Wenn von “Handeln” die Rede ist, so meine ich, nach dem Ansatz Hannah Arendts in “Vita activa”, jene Tätigkeit, “die sich ohne die Vermittlung von Materie, Material und Dingen direkt zwischen Menschen abspielt. Die Grundbedingung, die ihr entspricht, ist das (schon von Kant so erkannte, M.W.) Faktum der Pluralität, nämlich die Tatsache, dass nicht ein Mensch, sondern viele Menschen auf der Erde leben und die Welt bevölkern”. Hannah Arendt räumt dann ein, dass zwar jede Art menschlicher Bedingtheit auf das Politische bezogen ist, dass aber die Bedingtheit durch Pluralität auf ganz besondere Weise die Tatsache des Politischen erklärt, nämlich das über Sprache, nicht über Gewalt praktizierte Aushandeln und Verhandeln dessen, was für die verschiedenen Vielen, die zusammen leben, nützlich und gut ist. “Menschen sind nur darum zur Politik begabte Wesen, weil sie mit Sprache begabte Wesen sind”, hält sie fest. Handeln, das “wie Hebel hin zu mehr Wirklichkeit sein kann”, ist somit immer politisches Handeln im Sinn der Dialogik. Alles zwischenmenschliche Handeln ist politisch  relevant.

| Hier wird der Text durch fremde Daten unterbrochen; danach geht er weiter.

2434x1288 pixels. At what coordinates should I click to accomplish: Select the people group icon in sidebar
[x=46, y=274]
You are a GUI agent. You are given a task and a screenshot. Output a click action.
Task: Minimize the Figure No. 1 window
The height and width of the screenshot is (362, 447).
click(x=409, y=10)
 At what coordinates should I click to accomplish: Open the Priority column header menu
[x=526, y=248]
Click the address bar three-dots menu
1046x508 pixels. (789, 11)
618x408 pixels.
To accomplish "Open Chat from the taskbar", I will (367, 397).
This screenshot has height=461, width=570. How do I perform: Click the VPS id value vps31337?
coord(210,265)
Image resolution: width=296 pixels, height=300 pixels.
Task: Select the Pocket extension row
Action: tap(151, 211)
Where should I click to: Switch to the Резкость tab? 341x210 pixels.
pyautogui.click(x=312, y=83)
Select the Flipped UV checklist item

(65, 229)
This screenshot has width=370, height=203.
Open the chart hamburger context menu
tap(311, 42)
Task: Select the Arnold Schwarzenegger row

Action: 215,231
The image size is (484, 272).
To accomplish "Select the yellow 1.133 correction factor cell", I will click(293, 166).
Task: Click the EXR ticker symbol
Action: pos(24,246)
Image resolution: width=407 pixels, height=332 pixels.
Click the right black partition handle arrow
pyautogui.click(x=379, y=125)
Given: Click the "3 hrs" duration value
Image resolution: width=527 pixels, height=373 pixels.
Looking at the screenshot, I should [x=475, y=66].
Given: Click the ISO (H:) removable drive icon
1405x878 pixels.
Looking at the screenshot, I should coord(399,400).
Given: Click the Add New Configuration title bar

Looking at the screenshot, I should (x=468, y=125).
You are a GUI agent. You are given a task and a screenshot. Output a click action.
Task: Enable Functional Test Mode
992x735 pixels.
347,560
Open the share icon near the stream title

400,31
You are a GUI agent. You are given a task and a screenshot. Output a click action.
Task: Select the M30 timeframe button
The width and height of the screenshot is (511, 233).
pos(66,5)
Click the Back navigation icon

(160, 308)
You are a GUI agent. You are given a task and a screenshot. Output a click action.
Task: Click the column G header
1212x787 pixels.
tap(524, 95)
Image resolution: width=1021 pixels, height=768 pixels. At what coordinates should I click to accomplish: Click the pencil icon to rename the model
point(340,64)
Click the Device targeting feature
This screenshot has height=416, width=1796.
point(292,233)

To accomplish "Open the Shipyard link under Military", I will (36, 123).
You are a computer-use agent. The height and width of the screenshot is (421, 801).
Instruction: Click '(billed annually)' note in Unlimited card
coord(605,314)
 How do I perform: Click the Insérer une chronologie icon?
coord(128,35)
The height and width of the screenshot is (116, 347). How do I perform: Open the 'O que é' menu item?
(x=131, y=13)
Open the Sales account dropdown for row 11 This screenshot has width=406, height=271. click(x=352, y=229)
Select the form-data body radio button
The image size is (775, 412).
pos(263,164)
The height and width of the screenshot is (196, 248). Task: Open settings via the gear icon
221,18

Um den Spannungsbogen zu bezeichnen, der zwischen den unausweichlichen Bedingungen des In-der-Welt–seins und der Sehnsucht nach deren Überwindung besteht, gebraucht Simone Weil den Begriff der “condition d’existence” : “La notion de ‘condition d’existence’ est pour nous le seul lien entre le bien et la nécessité”, hält sie fest. Sie gebraucht den Begriff der “condition d’existence”, um die Verbindung zu erklären, die sowohl das Leiden an der Existenz erklärt, das Leiden über die Unausweichlichkeit von Unglück, Verzweiflung, Schuld und Tod wie dessen zweifachen Ansatz der Überwindung: Überwindung einerseits durch das Bedürfnis nach Rückkoppelung des existentiellen Ichs in die Transzendenz, andererseits durch das Streben nach Veränderung der das Leiden verursachenden Bedingungen, insbesondere der Bedingungen, die Armut, Ausbeutung, Unterdrückung und Erniedrigung verursachen und aufrechterhalten. So verbindet Simone Weil mit dem Begriff der “condition d’existence” einen doppelten Auftrag: einen spirituellen, der an die platonische und spinozistische intuitive Kognition, zum Teil auch an lurianische Traditionen anknüpft und der die einzelne Existenz über den Prozess der “décréation” (des Entwerdens) aus der existentiellen Bedingtheit hinausführen soll. Sodann einen revolutionären, der sich auf die Tätigkeit des Denkens, mithin auf die Tätigkeit der Freiheit abstützt und durch den die Bedingungen des “déracinement” der Menschen, der “Entwurzelung”, verändert werden sollen. Was Simone Weil als Resultat dieses zutiefst politischen Handelns versteht, “l’enracinement” oder die “Einwurzelung” der Menschen in Arbeits- und Weltbedingungen, in Bedingungen des Zusammenlebens, in denen die Grundbedürfnisse aller gestillt werden, in denen Bildung, Erholung, Kunst und Wissen nicht das Privileg weniger sind, in denen Kriege undenkbar werden: das soll heute als ihr Beitrag zu einer Philosophie der Dialogik untersucht werden.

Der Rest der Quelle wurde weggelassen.